Soya lecithin may very rarely cause allergic reactions. Reporting suspected adverse reactions that occur after authorisation of the medicinal product is important, as it allows continued monitoring of the benefit/risk balance of the medicinal product. Healthcare professionals are asked to report any suspected adverse reactions via the national reporting system at www.agenziafarmaco.gov.it/it/responsabili.

Overdose There are no known symptoms of overdose in humans. Doses up to 240 mg administered intravenously over 2 minutes were well tolerated since pantoprazole is extensively bound to plasma proteins and is not readily dialyzable.

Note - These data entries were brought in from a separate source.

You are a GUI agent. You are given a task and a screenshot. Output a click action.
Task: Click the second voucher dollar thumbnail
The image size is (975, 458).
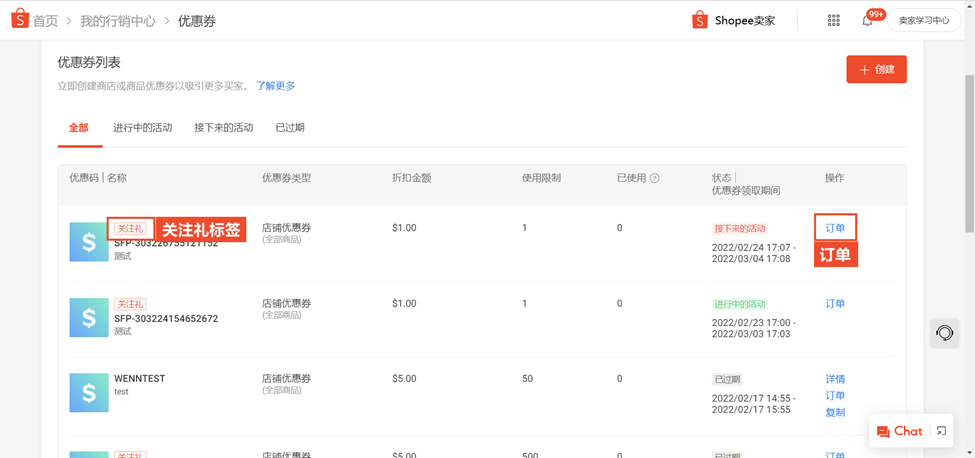89,318
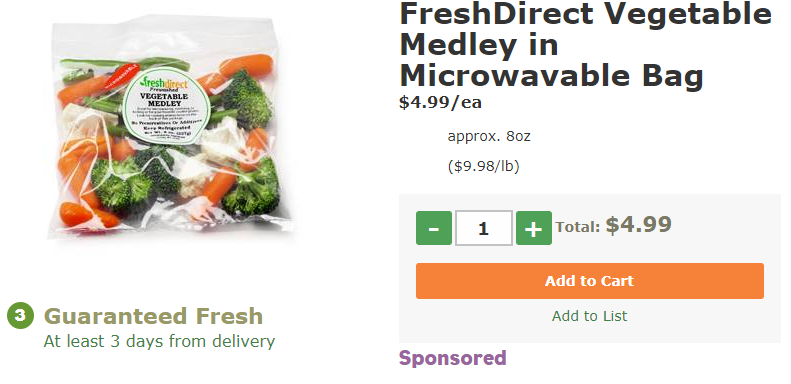Click the FreshDirect Vegetable Medley product title
The image size is (791, 384).
coord(585,44)
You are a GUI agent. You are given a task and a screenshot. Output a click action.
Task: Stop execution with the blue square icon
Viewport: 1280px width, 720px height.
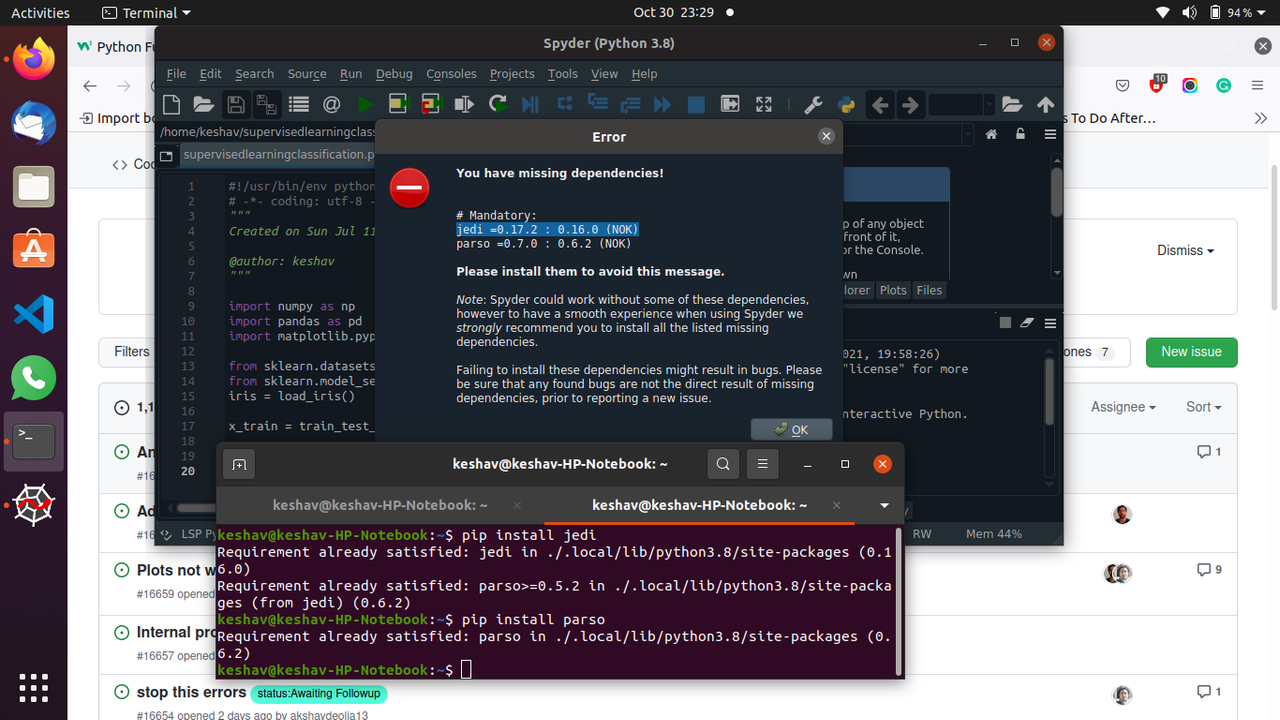[695, 104]
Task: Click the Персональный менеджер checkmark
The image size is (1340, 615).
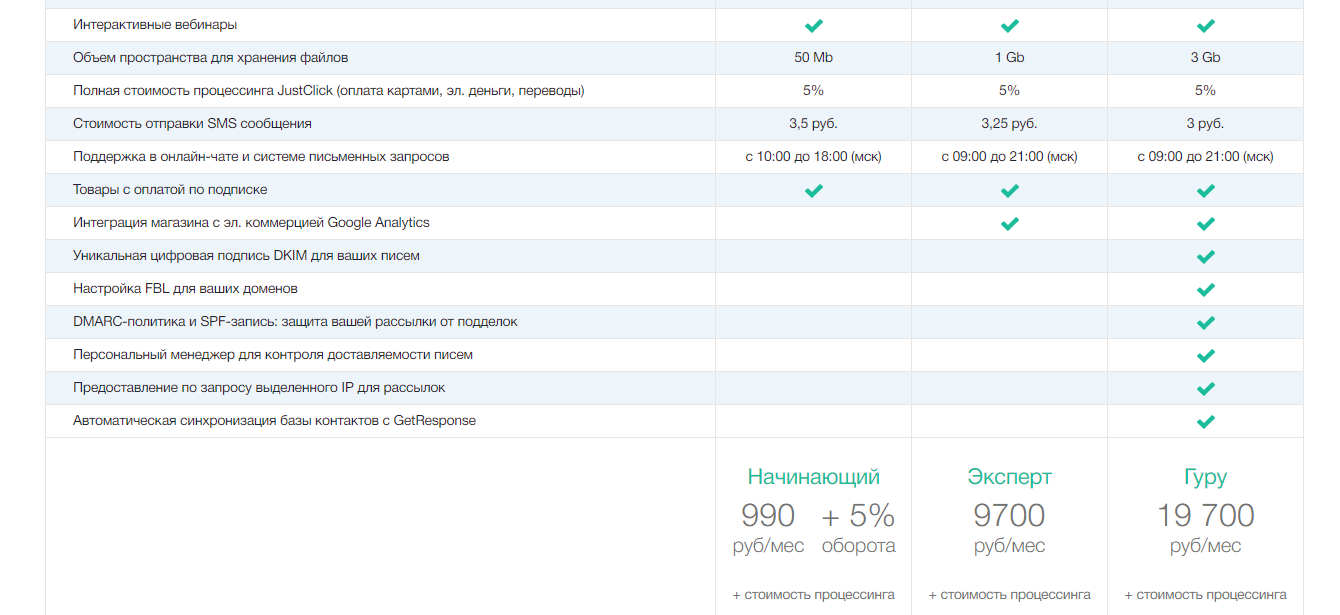Action: pos(1205,355)
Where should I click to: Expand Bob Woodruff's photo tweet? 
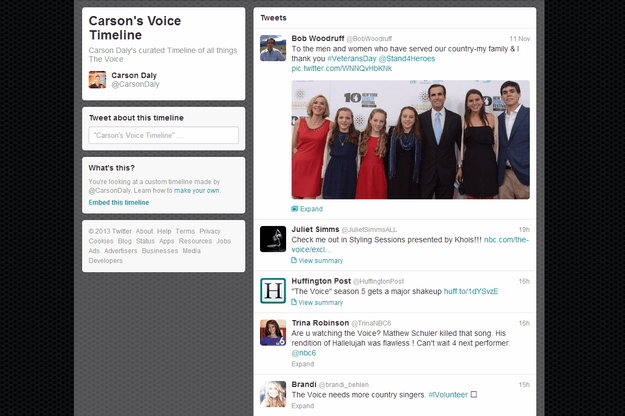point(307,209)
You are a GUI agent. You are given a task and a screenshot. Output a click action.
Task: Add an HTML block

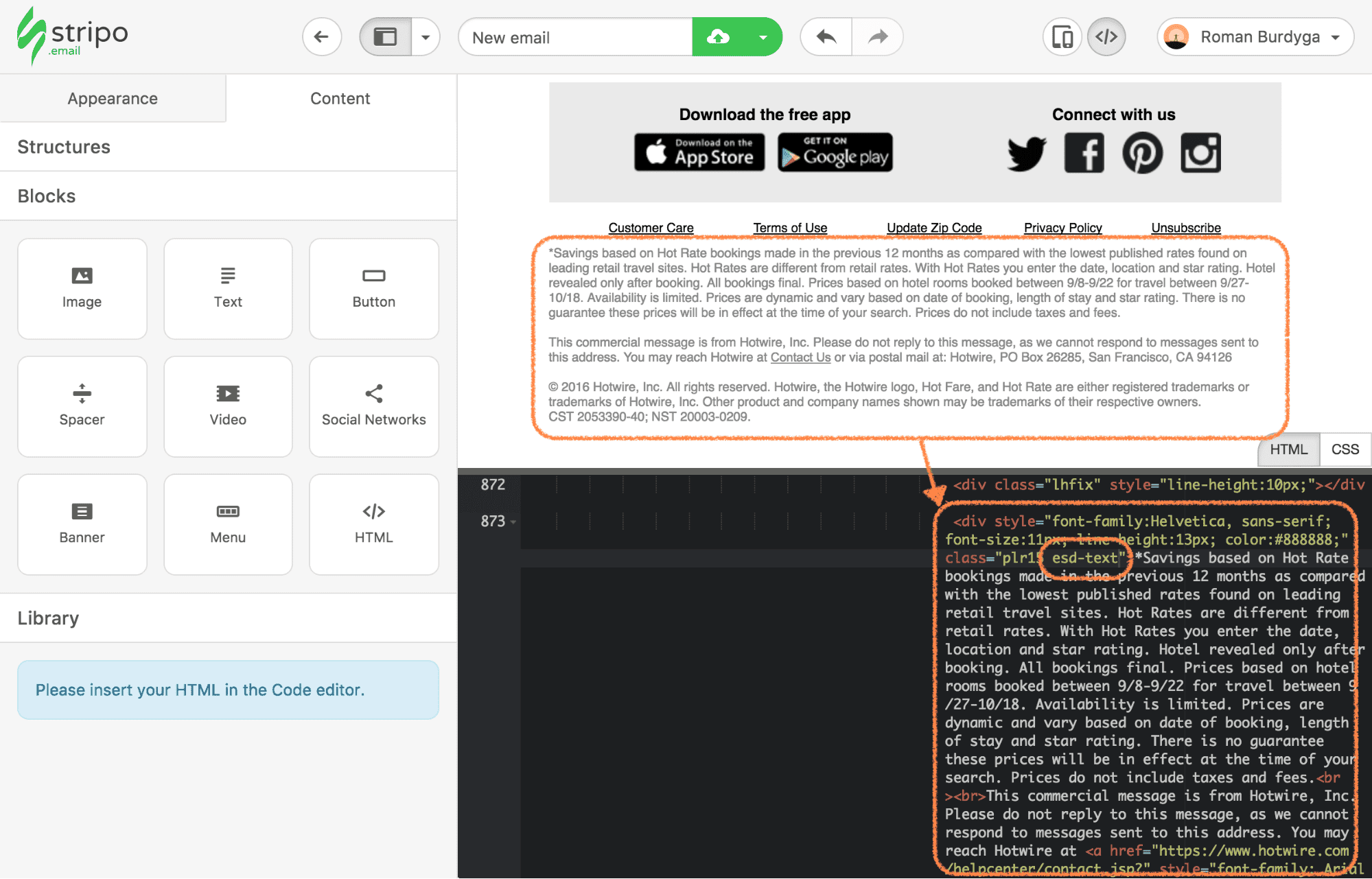tap(373, 524)
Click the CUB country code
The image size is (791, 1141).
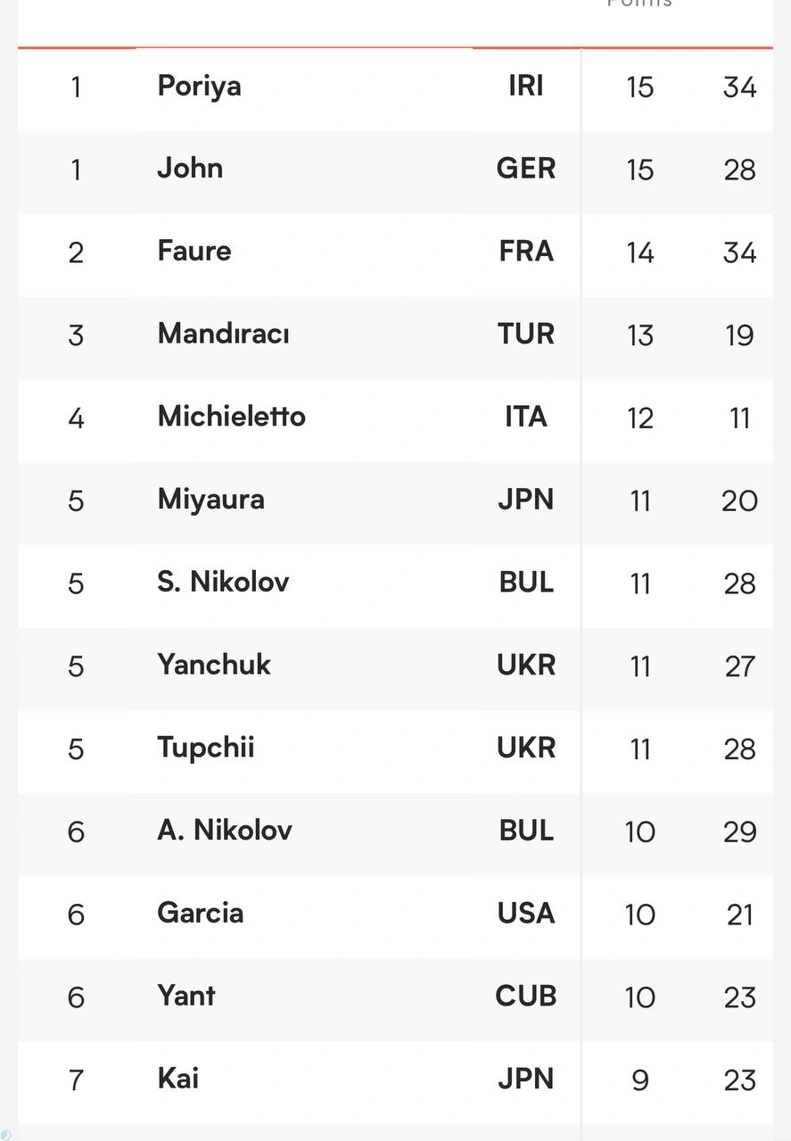click(526, 996)
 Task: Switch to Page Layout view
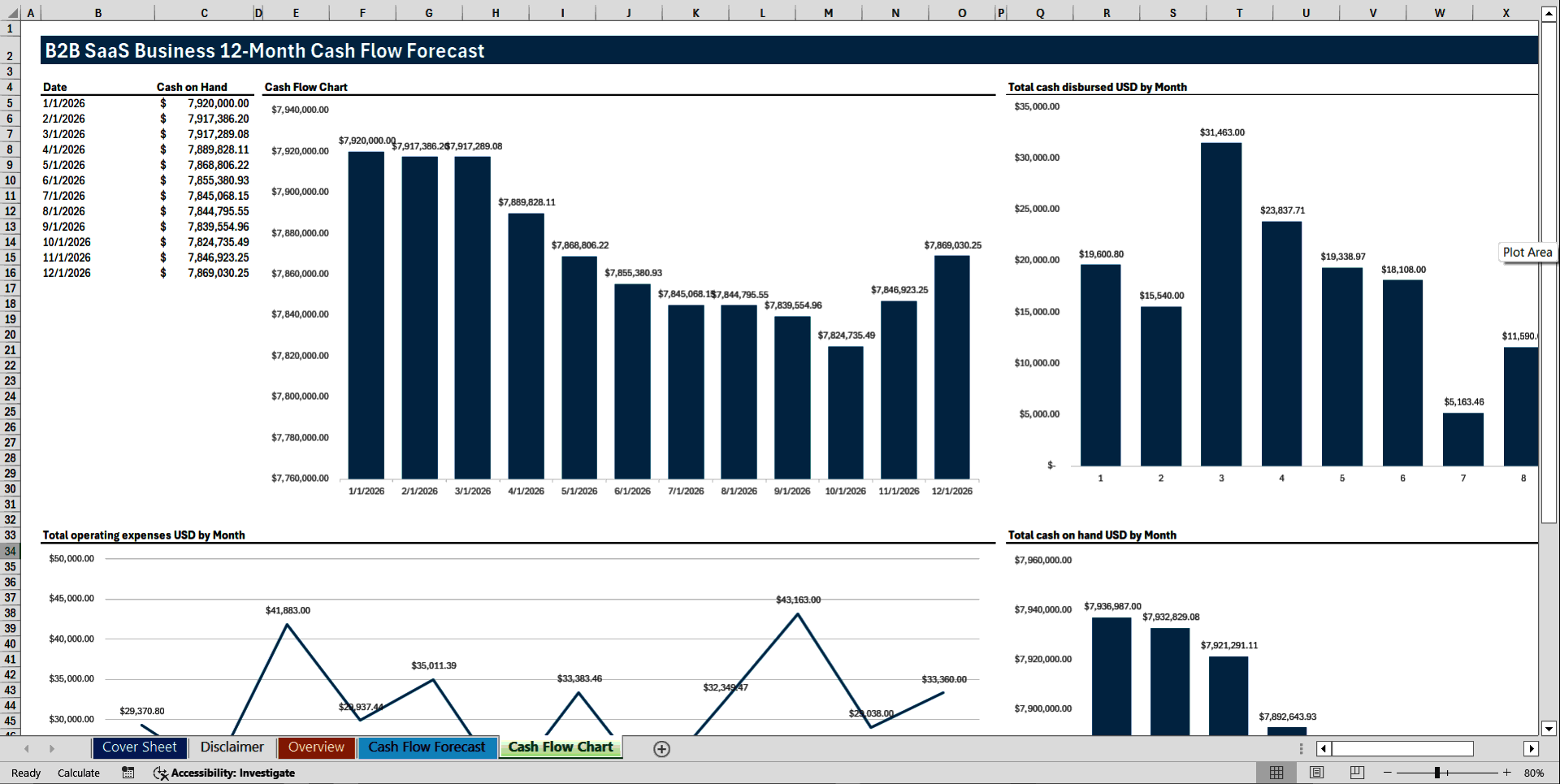point(1315,773)
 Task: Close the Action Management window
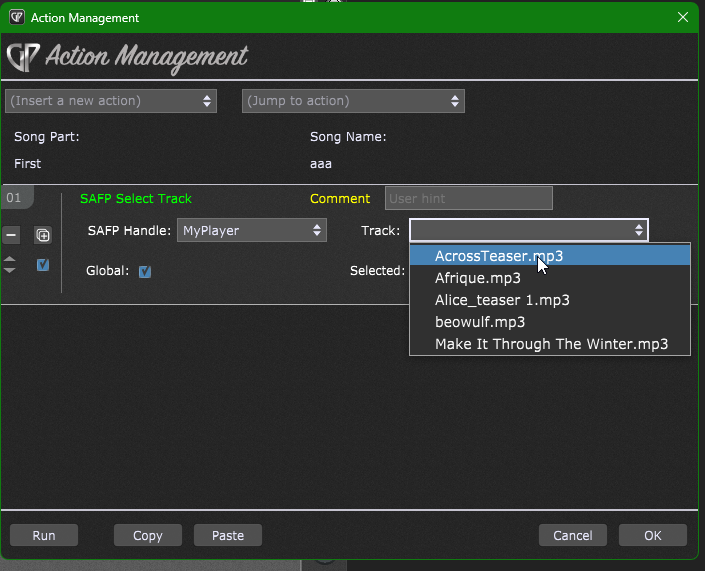pyautogui.click(x=683, y=17)
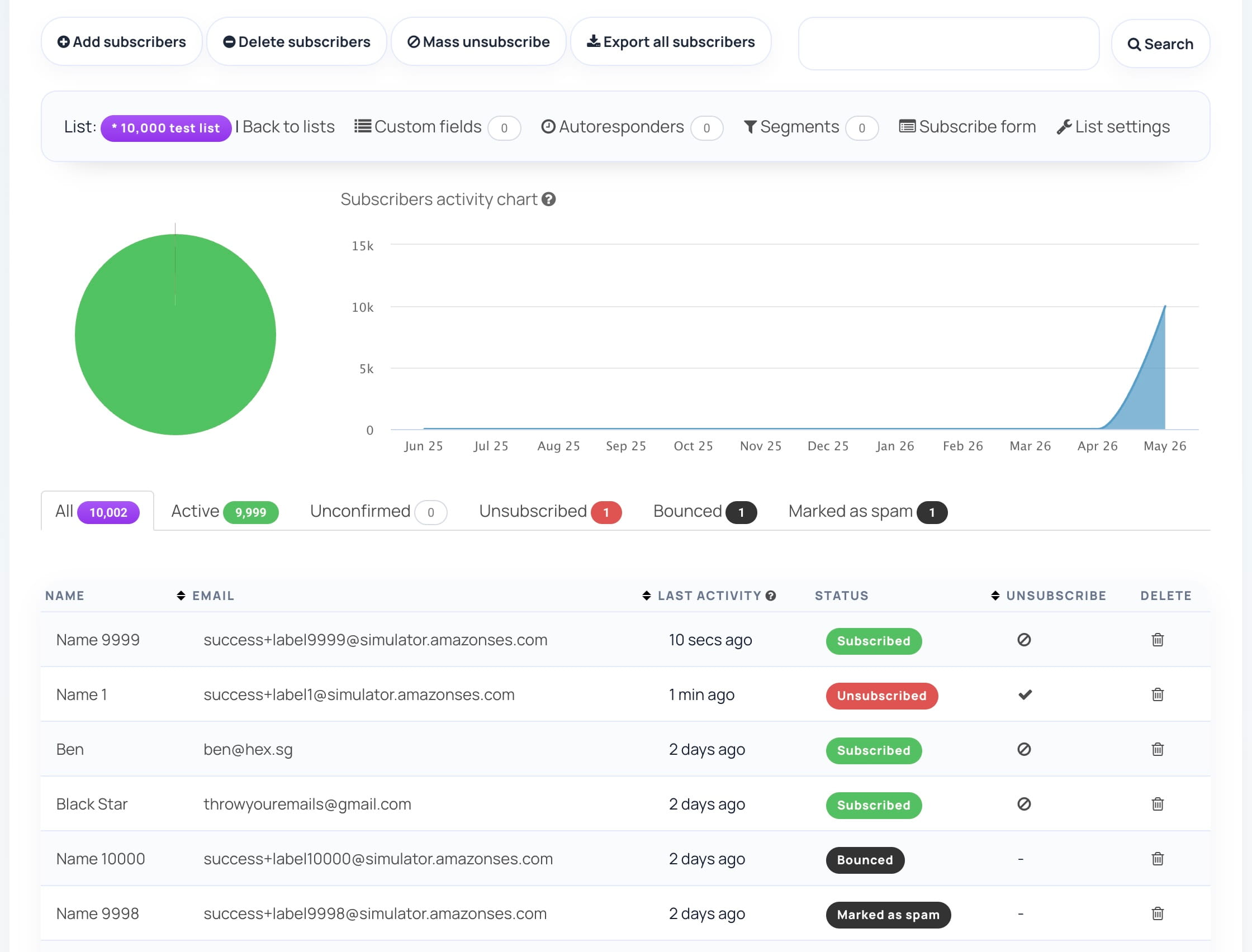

In case of overdose with clinical signs of intoxication, no specific therapeutic recommendations are given, apart from the adoption of the usual symptomatic and supportive measures.

Pregnancy and breastfeeding

Pregnancy. There are no adequate data from the use of pantoprazole in pregnant women. Studies in animals have shown reproductive toxicity. Preclinical studies reveal no signs of impaired fertility or teratogenic effects. The potential risk for humans is unknown. This medicinal product should not be used during pregnancy.

Breastfeeding. It is not known whether pantoprazole is excreted in human breast milk. Animal studies have shown excretion of pantoprazole in breast milk. This medicine should not be used during breastfeeding.